WORK INSTRUCTION:
Pull each line holding the word "computer" from the data.

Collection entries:
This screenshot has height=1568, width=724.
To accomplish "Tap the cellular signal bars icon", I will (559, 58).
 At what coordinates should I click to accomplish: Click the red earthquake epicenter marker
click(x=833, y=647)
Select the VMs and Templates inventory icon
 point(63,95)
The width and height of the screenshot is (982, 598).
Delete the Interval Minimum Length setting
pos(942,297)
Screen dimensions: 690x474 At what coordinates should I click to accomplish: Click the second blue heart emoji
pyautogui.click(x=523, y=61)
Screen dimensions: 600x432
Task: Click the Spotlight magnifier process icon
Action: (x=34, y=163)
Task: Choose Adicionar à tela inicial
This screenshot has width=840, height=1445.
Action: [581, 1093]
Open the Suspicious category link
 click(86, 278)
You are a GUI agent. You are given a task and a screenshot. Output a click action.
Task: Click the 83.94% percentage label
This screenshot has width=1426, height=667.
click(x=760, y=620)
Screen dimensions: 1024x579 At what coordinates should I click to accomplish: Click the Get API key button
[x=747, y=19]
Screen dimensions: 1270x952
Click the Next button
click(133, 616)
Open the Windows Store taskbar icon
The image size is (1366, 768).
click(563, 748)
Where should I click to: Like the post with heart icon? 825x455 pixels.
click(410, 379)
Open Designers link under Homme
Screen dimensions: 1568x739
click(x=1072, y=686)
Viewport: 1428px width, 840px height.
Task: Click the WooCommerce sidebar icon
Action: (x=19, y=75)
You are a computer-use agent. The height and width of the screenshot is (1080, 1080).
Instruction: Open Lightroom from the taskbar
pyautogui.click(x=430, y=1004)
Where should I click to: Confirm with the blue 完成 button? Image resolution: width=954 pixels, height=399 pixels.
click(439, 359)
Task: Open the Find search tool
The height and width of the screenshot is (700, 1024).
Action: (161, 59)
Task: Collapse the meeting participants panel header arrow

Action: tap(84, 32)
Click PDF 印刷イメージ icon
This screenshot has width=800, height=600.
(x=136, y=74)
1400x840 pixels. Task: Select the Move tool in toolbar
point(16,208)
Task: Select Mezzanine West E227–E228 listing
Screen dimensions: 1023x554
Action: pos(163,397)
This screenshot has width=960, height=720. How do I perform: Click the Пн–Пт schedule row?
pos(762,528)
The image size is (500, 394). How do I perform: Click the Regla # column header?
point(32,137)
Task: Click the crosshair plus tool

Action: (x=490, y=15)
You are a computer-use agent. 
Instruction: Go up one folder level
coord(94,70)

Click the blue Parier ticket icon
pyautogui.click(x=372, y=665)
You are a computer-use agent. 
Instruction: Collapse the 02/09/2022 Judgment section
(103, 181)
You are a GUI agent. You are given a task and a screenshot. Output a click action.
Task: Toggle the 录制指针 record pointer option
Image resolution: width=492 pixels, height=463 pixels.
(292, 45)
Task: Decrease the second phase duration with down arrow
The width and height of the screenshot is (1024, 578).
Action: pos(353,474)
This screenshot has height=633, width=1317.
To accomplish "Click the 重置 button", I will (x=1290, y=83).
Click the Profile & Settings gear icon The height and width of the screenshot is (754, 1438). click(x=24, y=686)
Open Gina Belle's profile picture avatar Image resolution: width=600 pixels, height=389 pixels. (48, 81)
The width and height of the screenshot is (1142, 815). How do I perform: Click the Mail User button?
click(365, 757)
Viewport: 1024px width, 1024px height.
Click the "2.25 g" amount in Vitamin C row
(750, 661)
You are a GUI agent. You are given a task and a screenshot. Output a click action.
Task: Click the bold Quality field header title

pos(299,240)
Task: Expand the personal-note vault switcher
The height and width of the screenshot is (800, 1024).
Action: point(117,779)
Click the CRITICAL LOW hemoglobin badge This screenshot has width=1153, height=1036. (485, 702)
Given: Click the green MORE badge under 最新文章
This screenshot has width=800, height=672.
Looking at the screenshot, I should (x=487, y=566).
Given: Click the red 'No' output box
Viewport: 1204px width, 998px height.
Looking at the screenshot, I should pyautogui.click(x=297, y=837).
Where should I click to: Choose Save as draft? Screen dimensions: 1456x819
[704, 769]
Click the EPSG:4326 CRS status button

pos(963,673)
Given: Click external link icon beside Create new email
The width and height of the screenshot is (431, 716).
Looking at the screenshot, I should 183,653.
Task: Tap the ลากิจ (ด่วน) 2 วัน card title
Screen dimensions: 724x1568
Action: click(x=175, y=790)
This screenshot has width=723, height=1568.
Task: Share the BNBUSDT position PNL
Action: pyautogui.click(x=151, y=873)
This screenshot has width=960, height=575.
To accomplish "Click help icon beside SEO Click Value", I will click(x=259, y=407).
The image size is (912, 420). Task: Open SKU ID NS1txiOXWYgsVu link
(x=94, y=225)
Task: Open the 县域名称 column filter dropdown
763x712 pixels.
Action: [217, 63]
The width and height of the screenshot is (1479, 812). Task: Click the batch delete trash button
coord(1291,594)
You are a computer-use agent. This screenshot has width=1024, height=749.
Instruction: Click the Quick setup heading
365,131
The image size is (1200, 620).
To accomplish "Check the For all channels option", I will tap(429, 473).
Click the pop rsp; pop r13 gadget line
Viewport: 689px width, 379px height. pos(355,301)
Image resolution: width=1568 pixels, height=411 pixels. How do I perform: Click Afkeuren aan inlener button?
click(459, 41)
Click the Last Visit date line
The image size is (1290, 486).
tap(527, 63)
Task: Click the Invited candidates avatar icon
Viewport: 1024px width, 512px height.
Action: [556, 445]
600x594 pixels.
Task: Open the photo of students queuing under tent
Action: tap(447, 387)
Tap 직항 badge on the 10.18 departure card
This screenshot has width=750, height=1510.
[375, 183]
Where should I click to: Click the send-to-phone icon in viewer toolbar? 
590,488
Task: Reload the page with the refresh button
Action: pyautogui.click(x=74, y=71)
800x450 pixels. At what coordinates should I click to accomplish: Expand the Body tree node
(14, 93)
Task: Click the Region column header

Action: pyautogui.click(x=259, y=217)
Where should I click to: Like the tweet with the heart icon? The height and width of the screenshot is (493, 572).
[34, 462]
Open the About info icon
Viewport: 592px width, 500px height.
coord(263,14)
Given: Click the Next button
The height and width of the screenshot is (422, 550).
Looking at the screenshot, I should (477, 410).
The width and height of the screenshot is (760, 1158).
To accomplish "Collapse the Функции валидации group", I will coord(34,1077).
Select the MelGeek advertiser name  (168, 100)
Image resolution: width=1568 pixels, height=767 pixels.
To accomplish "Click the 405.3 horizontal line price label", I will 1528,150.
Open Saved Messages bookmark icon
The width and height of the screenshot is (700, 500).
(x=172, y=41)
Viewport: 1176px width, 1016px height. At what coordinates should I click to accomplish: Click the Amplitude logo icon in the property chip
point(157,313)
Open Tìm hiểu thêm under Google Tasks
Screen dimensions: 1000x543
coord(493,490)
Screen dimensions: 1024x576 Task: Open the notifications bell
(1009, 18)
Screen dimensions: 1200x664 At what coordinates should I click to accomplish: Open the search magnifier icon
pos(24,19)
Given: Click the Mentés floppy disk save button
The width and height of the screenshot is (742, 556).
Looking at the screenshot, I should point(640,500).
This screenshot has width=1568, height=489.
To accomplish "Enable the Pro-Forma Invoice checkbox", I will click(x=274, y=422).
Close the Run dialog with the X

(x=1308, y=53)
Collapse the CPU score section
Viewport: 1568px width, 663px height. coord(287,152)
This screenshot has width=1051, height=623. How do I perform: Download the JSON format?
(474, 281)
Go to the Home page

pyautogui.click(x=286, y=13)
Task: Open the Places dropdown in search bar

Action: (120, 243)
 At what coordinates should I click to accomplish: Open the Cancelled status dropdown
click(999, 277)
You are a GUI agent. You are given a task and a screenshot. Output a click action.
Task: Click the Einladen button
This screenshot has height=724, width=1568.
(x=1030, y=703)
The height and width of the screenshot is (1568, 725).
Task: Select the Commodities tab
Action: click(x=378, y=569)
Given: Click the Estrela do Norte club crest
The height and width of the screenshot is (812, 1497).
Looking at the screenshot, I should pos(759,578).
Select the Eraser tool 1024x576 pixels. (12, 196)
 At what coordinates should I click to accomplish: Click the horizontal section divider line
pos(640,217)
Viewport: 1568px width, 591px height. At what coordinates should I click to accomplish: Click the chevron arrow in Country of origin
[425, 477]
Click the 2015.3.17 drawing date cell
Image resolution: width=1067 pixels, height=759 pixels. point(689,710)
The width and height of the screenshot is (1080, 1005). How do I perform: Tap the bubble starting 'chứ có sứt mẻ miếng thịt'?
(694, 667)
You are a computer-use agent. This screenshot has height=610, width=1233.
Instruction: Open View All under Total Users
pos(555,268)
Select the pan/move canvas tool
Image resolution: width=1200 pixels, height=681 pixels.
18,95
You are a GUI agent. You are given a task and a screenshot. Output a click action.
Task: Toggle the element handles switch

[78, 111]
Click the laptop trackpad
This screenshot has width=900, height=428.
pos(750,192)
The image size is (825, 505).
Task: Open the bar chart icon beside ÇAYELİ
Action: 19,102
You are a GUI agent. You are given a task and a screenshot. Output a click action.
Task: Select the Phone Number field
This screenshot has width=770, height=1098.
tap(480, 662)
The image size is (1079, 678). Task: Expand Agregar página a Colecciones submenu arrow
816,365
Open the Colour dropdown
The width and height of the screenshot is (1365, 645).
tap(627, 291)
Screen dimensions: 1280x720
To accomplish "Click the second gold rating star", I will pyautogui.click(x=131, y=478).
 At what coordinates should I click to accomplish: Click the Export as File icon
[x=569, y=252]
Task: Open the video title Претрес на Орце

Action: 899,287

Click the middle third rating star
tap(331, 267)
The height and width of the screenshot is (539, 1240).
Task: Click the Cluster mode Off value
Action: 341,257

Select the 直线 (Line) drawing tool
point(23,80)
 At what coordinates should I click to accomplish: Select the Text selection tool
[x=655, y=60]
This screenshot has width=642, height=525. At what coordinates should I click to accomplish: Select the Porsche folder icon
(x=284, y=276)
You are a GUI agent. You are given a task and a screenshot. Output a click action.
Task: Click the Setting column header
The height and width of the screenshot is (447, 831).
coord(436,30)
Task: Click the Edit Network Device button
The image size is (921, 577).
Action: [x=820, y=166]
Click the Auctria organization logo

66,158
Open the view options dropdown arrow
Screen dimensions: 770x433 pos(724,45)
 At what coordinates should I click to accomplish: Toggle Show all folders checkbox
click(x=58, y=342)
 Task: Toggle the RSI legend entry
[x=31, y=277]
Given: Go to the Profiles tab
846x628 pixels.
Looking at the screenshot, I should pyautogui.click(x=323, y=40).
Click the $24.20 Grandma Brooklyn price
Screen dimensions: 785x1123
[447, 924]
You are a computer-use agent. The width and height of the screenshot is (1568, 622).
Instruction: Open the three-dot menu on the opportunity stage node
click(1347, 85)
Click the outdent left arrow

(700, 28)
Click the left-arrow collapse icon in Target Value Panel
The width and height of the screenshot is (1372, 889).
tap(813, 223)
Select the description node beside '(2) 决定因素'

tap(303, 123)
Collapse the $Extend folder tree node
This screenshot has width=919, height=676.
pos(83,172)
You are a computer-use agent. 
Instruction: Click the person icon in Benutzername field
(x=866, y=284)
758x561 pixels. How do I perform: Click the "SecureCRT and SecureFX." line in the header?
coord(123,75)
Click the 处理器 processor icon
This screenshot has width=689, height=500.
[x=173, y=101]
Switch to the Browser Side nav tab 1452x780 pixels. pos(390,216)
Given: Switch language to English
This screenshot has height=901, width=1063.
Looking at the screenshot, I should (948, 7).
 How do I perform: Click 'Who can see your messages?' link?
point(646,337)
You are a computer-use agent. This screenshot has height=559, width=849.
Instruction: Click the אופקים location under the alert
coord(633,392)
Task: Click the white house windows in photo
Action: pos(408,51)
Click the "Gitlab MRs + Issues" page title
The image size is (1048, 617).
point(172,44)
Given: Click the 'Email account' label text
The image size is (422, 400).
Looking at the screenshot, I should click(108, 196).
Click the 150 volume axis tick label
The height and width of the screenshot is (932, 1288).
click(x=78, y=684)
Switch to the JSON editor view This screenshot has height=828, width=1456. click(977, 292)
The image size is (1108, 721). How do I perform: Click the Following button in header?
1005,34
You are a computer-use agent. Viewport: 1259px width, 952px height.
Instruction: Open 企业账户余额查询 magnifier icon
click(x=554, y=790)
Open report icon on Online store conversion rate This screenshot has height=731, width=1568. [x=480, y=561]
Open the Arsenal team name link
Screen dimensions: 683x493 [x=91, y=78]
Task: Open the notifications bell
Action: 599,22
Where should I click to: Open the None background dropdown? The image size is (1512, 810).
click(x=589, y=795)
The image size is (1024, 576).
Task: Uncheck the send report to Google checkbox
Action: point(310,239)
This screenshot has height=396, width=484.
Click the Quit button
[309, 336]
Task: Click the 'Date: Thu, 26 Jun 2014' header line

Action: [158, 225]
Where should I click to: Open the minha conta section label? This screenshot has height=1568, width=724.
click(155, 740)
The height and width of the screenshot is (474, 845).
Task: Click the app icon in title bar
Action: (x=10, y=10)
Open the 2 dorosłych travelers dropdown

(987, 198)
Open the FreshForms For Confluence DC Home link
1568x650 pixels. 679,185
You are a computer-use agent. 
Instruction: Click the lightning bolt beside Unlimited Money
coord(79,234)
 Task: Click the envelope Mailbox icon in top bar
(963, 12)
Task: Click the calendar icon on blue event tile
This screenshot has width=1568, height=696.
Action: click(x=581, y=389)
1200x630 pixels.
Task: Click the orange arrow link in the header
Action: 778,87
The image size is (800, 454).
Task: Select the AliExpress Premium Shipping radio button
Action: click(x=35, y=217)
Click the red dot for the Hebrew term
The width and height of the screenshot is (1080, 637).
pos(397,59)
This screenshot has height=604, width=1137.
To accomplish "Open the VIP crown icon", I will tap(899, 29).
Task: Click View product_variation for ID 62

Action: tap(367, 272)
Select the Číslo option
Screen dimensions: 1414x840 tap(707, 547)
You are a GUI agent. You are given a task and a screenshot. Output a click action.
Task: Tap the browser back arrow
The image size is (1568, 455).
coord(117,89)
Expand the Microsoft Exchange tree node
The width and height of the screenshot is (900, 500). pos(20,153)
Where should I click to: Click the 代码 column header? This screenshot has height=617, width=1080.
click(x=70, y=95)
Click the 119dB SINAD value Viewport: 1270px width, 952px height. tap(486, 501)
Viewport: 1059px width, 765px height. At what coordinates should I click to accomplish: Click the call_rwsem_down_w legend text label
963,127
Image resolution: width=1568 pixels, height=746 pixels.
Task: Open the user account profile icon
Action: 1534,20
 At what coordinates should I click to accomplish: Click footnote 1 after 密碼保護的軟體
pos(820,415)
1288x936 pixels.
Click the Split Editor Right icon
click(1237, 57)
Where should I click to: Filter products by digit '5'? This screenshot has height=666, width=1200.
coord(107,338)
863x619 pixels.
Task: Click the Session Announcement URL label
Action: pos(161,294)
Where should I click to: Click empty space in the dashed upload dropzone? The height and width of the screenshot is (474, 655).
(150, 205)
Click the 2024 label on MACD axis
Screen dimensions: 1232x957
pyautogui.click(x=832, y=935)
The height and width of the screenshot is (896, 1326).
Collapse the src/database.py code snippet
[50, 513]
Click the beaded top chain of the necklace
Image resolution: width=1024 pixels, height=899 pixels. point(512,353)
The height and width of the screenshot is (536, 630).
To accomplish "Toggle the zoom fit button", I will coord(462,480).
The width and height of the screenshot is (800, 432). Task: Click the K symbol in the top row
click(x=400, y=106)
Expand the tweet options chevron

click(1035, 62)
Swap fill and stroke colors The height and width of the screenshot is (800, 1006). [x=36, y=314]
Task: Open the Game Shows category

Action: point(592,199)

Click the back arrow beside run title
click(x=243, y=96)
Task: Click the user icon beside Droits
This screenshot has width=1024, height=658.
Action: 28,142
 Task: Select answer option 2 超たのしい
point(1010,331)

SOLUTION FOR THIS TASK:
You are a computer-use agent. The height and width of the screenshot is (1080, 1080).
You are a computer-use agent. 
You are a computer-use agent. 
You are a computer-use agent. This screenshot has width=1024, height=749.
You are a computer-use agent. This screenshot has height=610, width=1233.
You are a computer-use agent. The width and height of the screenshot is (1568, 622).
You are a computer-use agent. 
You are a computer-use agent. This screenshot has height=559, width=849.
You are a computer-use agent. Viewport: 1259px width, 952px height.
You are a computer-use agent. 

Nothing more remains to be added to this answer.